◆ **Questions**:
A: Answer these questions from the excerpt on Cherokee removal.
(i) In what year was Oklahoma officially designated Indian Territory?
(ii) What did the Treaty of New Echota surrender, and for what payment?
(iii) About what share of the southern Indians died en route to Oklahoma?
B: Transcribe the part of the excerpt on Cherokee removal that runs from "Because the Cherokees" up to and including "died en route.".

As white settlers began moving into the Southeast in the eighteenth and early nineteenth centuries, they displaced increasing numbers of the region’s native inhabitants. Initially, these Indians were simply pushed into neighboring areas farther from the encroaching settlers. Eventually, however, the federal government decided on a more systematic and comprehensive approach: All of southeastern tribes were to be moved to Oklahoma, which in 1825 was officially designated Indian Territory and declared off limits to white settlers.
One Cherokee group, called the Western Cherokees, had moved west of the Mississippi in about 1770. They were initially assigned by the federal government to an Arkansas reservation in 1817, but white settlers soon clamored for these lands as well. In 1828, the Cherokees signed a treaty with the federal government exchanging their Arkansas land for the northern third of Oklahoma Territory.
Meanwhile, most of the remaining Cherokees east of the Mississippi had been squeezed into northwestern Georgia. Life was made increasingly difficult for these Cherokees, as it was for the Choctaws, Creeks, Chickasaws, and Seminoles–the other members of the Five Civilized Tribes (so called because they had adopted many European customs). Pioneers were trespassing on their land, and the governments of Georgia, Florida, Alabama, and Mississippi were threatening to confiscate it. In Georgia, the state legislature enacted laws abolishing the Cherokee tribal government. The state even arrested some missionaries working among the tribe when it was suspected that they were encouraging the Cherokees not to move west.
In 1830, Congress passed the Indian Removal Act, increasing the government’s control over the Indians. The Cherokee leaders now believed that the tribe would suffer further losses unless they agreed to move to Oklahoma. So in 1835 they signed the Treaty of New Echota, which surrendered eight million acres of land in Georgia for a payment of five million dollars. The federal government then began escorting the Cherokees to Indian Territory, where they were to join the Western Cherokees already settled there.
Because the Cherokees and the other southern tribes endured such great suffering on their march to Oklahoma, their journey is called the Trail of Tears. They were stricken by cholera, smallpox, and measles epidemics, and many had to travel in freezing temperatures. They had few wagons, and most of them walked the entire route. About one-fourth of the southern Indians died en route.

Saved data entries:
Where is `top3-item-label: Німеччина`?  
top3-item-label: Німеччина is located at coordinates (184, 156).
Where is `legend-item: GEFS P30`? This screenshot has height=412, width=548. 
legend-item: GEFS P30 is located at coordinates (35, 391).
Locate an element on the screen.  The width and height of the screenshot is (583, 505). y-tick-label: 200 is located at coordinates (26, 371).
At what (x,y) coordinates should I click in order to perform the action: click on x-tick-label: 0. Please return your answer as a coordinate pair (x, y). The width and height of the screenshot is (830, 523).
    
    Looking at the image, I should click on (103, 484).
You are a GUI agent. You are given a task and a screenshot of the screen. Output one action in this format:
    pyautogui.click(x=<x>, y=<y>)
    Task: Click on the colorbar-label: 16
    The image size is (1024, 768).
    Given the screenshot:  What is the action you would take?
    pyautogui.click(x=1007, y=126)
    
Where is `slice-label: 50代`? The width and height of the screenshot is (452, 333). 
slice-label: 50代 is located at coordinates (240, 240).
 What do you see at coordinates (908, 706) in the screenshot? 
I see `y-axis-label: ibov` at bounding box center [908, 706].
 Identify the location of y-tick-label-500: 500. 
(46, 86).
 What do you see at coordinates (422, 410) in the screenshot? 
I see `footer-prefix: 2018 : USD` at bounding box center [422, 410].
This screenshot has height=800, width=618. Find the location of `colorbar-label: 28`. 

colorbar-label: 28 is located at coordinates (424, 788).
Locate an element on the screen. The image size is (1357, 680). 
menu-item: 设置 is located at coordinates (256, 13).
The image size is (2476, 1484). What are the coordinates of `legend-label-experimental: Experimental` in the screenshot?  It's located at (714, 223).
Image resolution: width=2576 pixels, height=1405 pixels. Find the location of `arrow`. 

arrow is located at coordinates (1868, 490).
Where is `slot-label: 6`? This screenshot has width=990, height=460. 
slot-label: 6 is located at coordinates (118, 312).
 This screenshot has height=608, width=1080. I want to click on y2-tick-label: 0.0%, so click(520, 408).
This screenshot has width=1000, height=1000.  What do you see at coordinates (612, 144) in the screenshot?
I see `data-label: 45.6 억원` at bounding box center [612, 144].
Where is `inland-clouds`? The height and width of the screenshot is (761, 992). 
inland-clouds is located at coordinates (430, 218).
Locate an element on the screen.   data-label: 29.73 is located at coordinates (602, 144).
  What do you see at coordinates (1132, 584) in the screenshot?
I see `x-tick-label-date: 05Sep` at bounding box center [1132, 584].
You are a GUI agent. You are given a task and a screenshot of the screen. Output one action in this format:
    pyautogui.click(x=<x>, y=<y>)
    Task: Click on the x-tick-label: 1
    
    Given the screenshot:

◆ **Responses to the exercise**:
A:
(i) 1825
(ii) Eight million acres of land in Georgia, for a payment of five million dollars
(iii) About one-fourth

B:
Because the Cherokees and the other southern tribes endured such great suffering on their march to Oklahoma, their journey is called the Trail of Tears. They were stricken by cholera, smallpox, and measles epidemics, and many had to travel in freezing temperatures. They had few wagons, and most of them walked the entire route. About one-fourth of the southern Indians died en route.